So what has been going on? Ahhh, too much. You name it. My apartment is in a state of disarray at the moment while John is still moving his stuff out. I'm getting some new furniture which has to be assembled so there's a lot of emptiness and boxes everywhere. I can not wait to have my living space back again. I can't wait to finally make my space my own. It's weird because I feel a sense of freedom with this whole divorce/separating thing. Of course sad but our lives were headed in different directions and I am happy - which I haven't felt in a long time. I felt held back but now I am in a good place. How can one be sad and happy? I don't know. I am but can't explain.
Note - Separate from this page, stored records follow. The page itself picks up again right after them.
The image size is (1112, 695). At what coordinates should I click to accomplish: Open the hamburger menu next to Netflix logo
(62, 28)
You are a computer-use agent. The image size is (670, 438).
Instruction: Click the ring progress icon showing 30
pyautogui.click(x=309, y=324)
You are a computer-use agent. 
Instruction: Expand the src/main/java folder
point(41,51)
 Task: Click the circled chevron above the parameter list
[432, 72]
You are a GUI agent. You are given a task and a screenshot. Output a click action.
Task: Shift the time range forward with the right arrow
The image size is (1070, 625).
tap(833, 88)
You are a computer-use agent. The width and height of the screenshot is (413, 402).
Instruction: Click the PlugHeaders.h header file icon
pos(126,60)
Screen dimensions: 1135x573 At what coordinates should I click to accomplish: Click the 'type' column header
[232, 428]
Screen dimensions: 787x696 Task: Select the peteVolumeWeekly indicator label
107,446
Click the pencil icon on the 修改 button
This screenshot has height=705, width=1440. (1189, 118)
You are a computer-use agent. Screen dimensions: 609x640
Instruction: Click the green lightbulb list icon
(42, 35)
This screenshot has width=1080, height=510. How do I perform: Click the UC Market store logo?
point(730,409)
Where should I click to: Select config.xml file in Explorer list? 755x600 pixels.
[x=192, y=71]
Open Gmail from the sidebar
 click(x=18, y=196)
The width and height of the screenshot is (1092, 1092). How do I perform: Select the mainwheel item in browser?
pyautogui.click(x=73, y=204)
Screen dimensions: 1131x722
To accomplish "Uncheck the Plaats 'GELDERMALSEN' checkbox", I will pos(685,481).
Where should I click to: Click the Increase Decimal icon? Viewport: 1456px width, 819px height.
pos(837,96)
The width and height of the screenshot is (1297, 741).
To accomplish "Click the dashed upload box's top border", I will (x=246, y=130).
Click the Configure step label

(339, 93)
Work is going great. I tend to err more on the cautious/anxious side but I'm getting more comfortable with what I'm doing and trying to be less timid and more confident. I need to learn how to be a quicker thinker and actually speak up at meetings/discussions. This is all new to me though and I'm sure it will come eventually.I absolutely Love what I am doing though and I work with a great group of people. I've been getting busier which is great for me. It keeps me sane stresses me out less. And gives me confidence. Sometimes I question myself but I think I am doing ok.
School...I hate admitting this but this is my worst semester by far. I won't admit this IRL but bit off more than I can chew school wise. I tend to do that..I like to aim high. I don't always (ever) know what the hell I am doing but I've learned recently that things have a way of working out.
Even with biting off more than I can chew, I still want to do more! There are so many things that I want to do. I crazy?